Researchers saw massive stars’ rapid self-destruction and final death before collapsing into a supernova
Researchers were able to see the death by explosion of a giant red star in real-time using ground-based telescopes. The scientists said that the star was ten times more massive than the Sun before it exploded. The star’s unusual activity was first detected by astronomers 130 days before it exploded. It was located 120 million light-years away from Earth.
Till now, it was believed that red supergiants were relatively quiet before their deaths – with no evidence of violent eruptions or luminous emissions. This discovery defies previous ideas.
The new observations detected bright radiation from a red supergiant before exploding. It suggests that at least some of these stars must undergo significant changes in their internal structure, resulting in the tumultuous ejection of gas moments before they collapse.
The discovery was published in The Astrophysical Journal. It is a significant milestone in the study of the death of stars.
Life Cycle of a Star
However, how the star dies depends on what type of star it is. Massive stars transform into supernovae, neutron stars and black holes while average stars like the Sun end life as a white dwarf surrounded by a disappearing planetary nebula.

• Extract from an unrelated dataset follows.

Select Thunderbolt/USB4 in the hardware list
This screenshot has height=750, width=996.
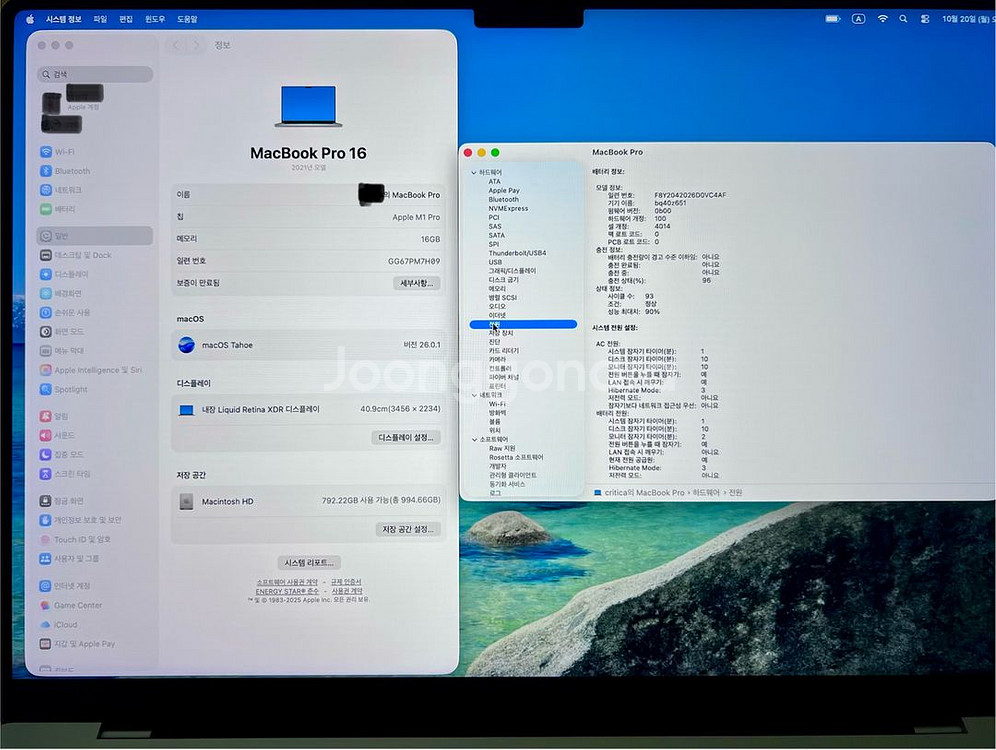point(517,253)
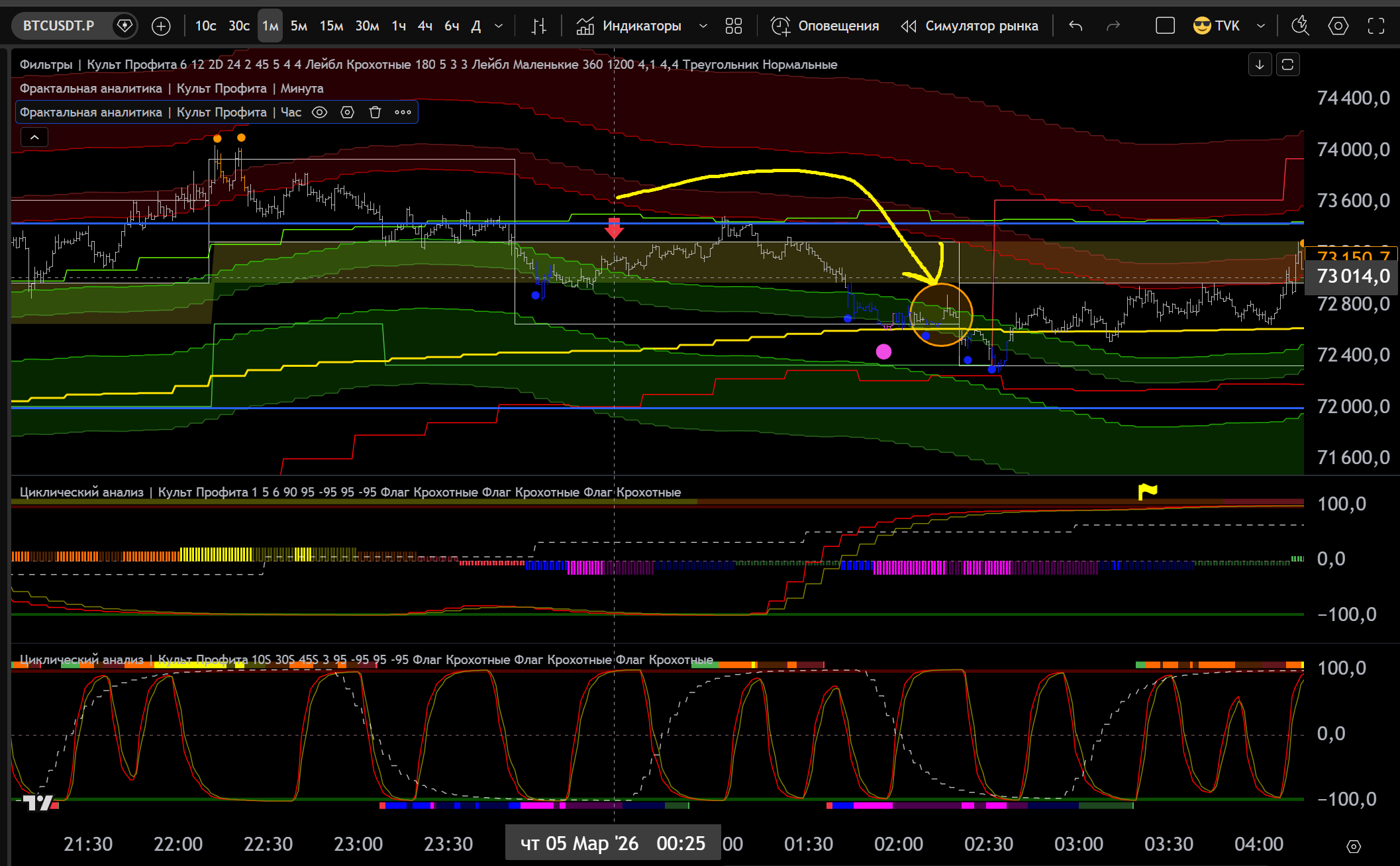Switch to the 15м timeframe

[331, 26]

Main Sequence – In this process, the hydrogen protons are converted into helium atoms.
Stars like the Sun
When the core runs out of hydrogen fuel, it will shrink due to gravity. As the core contracts, it heats up. It raises the temperature of the upper layers, causing them to expand. As the outer layers grow, the star’s radius will increase, becoming a red giant. The radius of the red giant will be just beyond Earth’s orbit. At some point after that, the core will become hot enough for the helium to fuse into carbon. When the helium fuel runs out, the core expands and cools. The upper layers will expand and eject material, forming a planetary nebula around the dying star. Eventually, the core will cool down into a white dwarf and finally into a black dwarf. This whole process will take a few billion years.
Stars bigger than the Sun
When their cores run out of hydrogen, these stars, like the Sun, fuse helium into carbon. However, after the helium is gone, its mass is enough to fuse carbon into heavier elements like iron. Once the core has turned to iron, it can no longer burn. The star collapses by its own gravity, and the iron core heats up. The core becomes so tightly packed that protons and electrons merge to form neutrons. In less than a second, the iron core, which is roughly the size of Earth, shrinks to a neutron core with a radius of about 10 kilometres. The star’s outer layers fall inside the neutron core, crushing it further. The core heats up to billions of degrees and explodes (supernova), releasing large amounts of energy and material into Space. Shock waves from supernovas can trigger the birth of other stars. The rest of the core can form a neutron star or a black hole depending on the mass of the original star.